* GIVEN DATA *
════════════════

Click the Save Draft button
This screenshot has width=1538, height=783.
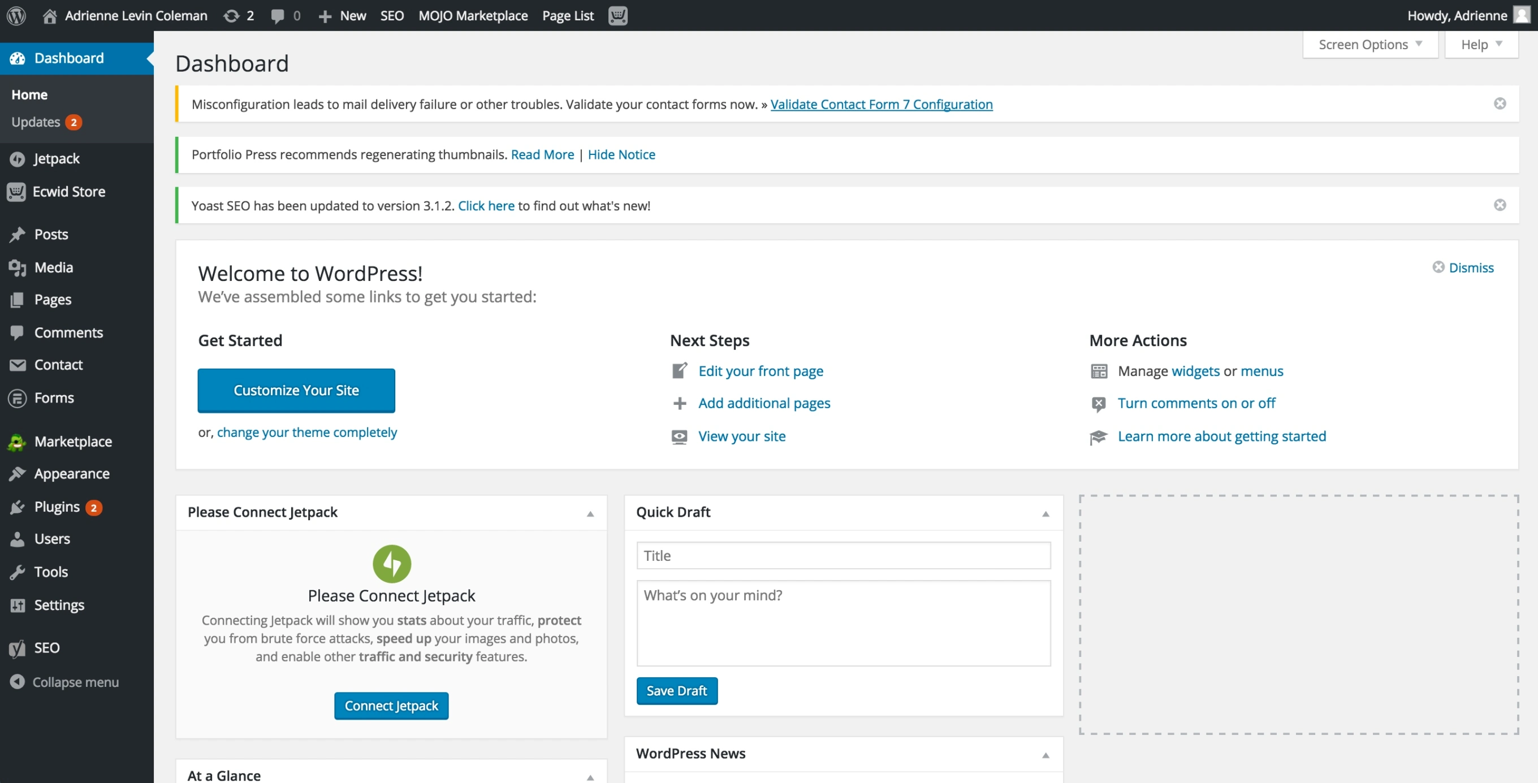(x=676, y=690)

════════════════

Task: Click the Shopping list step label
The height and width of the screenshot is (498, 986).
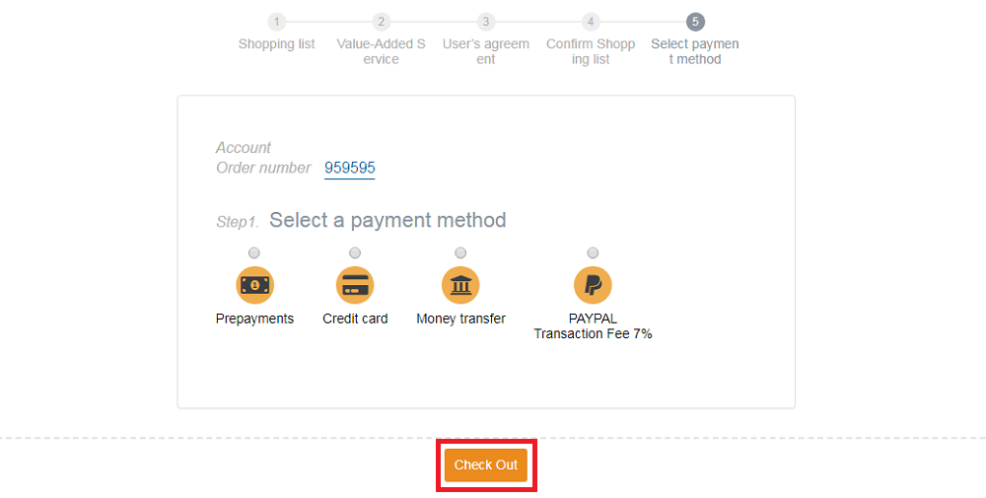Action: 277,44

════════════════

* TASK OBJECTIVE *
Quote the records word for word, from the line containing "Task: Click the Shopping list step label" through the line containing "Action: 277,44", and leave out the pictures.

* EXERCISE RESULT *
Task: Click the Shopping list step label
The height and width of the screenshot is (498, 986).
Action: 277,44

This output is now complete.